EXERCISE REQUIREMENTS: For every line that contains the string "chevron", pull that line out of the material below.

######

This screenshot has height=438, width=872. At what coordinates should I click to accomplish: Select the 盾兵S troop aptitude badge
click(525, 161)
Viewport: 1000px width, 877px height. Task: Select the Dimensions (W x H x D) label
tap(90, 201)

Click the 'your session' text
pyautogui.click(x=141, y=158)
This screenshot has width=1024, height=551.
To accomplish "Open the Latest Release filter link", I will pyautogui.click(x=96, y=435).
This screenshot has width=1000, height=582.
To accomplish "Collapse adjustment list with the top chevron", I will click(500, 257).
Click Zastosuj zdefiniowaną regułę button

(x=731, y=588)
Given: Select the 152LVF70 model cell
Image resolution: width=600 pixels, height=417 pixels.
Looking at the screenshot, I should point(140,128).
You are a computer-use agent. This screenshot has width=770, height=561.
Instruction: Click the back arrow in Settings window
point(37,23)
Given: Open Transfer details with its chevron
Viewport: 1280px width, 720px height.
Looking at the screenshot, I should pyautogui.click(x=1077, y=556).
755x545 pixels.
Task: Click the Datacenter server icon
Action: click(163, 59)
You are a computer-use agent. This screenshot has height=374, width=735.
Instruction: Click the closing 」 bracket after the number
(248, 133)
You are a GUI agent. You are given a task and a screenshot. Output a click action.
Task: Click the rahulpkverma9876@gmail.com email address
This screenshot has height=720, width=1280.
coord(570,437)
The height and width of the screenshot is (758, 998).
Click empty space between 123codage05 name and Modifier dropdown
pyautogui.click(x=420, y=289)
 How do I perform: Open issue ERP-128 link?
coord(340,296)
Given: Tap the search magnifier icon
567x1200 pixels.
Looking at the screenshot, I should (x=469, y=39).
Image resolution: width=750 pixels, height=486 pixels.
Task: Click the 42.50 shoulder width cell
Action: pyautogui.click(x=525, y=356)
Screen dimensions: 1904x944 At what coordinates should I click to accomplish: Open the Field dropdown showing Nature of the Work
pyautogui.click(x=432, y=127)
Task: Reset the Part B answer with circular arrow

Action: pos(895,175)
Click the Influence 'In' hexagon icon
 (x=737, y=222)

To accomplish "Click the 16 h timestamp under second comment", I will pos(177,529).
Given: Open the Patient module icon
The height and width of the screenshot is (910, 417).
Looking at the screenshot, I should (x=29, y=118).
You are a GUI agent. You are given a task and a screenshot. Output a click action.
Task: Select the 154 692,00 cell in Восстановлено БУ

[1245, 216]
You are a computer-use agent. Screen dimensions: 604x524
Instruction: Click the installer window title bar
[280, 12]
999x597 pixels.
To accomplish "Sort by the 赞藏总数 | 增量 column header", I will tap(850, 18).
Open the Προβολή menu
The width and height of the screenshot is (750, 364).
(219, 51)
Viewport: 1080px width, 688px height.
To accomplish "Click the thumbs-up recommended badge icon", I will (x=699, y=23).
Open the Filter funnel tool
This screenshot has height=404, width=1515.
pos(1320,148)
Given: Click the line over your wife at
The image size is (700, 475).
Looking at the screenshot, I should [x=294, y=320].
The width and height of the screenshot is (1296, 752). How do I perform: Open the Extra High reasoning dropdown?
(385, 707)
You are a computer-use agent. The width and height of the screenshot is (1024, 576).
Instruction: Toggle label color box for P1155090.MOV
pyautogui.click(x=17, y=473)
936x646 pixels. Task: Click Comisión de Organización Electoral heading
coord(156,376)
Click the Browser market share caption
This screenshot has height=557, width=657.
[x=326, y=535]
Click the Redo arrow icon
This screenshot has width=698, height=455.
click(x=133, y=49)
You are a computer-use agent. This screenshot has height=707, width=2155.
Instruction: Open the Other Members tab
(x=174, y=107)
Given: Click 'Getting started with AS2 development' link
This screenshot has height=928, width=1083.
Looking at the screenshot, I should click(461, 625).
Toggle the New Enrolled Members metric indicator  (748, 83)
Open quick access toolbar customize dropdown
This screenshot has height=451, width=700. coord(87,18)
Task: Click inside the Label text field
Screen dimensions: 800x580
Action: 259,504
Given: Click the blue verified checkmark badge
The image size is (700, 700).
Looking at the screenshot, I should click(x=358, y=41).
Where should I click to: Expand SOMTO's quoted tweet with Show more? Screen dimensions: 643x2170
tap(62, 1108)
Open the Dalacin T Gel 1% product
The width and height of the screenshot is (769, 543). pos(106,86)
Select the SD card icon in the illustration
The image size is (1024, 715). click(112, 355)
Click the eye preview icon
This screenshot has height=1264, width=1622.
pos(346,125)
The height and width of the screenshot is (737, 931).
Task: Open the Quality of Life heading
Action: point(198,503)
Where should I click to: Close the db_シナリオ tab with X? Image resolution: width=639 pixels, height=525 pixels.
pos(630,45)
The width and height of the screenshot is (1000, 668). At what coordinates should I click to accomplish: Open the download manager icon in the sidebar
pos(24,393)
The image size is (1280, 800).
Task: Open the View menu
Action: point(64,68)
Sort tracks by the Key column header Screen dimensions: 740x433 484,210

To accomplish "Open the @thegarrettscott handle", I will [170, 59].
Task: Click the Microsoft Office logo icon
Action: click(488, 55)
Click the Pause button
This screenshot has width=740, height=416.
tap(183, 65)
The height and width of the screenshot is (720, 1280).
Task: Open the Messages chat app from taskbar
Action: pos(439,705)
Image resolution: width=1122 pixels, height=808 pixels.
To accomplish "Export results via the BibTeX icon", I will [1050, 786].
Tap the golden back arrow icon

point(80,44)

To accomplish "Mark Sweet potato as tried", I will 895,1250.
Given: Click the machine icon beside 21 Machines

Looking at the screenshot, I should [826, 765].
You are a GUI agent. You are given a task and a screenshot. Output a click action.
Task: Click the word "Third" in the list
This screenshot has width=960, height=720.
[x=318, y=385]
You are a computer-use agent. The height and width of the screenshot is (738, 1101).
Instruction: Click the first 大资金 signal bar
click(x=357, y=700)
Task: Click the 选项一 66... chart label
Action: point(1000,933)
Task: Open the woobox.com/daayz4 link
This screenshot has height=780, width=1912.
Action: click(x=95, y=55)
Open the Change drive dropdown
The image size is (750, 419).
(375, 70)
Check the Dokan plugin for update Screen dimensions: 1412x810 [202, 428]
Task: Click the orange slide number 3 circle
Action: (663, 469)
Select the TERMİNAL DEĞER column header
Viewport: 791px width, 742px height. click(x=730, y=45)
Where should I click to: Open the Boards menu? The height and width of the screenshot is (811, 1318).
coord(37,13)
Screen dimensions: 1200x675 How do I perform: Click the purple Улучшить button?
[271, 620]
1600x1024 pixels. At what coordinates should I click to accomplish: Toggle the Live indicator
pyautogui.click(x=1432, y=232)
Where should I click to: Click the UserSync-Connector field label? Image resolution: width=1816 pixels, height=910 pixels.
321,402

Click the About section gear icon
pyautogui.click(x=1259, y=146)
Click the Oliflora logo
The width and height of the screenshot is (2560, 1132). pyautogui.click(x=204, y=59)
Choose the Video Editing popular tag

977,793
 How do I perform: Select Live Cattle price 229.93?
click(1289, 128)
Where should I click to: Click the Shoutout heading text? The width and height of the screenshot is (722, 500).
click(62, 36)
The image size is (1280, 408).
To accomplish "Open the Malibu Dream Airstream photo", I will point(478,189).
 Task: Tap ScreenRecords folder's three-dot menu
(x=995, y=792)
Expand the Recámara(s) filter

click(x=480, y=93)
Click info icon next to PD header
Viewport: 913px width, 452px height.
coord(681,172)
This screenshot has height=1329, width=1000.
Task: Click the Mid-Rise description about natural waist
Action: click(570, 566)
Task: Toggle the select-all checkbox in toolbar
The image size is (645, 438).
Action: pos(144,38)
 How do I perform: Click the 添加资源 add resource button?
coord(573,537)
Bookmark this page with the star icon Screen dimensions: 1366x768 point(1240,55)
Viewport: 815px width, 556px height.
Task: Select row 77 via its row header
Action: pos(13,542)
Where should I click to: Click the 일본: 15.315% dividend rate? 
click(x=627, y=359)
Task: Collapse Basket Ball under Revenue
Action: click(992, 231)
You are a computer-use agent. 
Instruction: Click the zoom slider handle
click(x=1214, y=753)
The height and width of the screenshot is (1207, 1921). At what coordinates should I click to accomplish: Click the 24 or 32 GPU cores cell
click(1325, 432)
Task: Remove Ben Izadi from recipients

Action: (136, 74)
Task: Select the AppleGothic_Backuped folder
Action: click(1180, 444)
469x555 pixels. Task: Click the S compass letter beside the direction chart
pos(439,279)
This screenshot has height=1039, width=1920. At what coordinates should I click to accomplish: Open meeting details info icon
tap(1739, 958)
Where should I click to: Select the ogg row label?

######

RESULT OF THE EXERCISE:
To accomplish "Collapse adjustment list with the top chevron", I will click(500, 257).
Given: Open Transfer details with its chevron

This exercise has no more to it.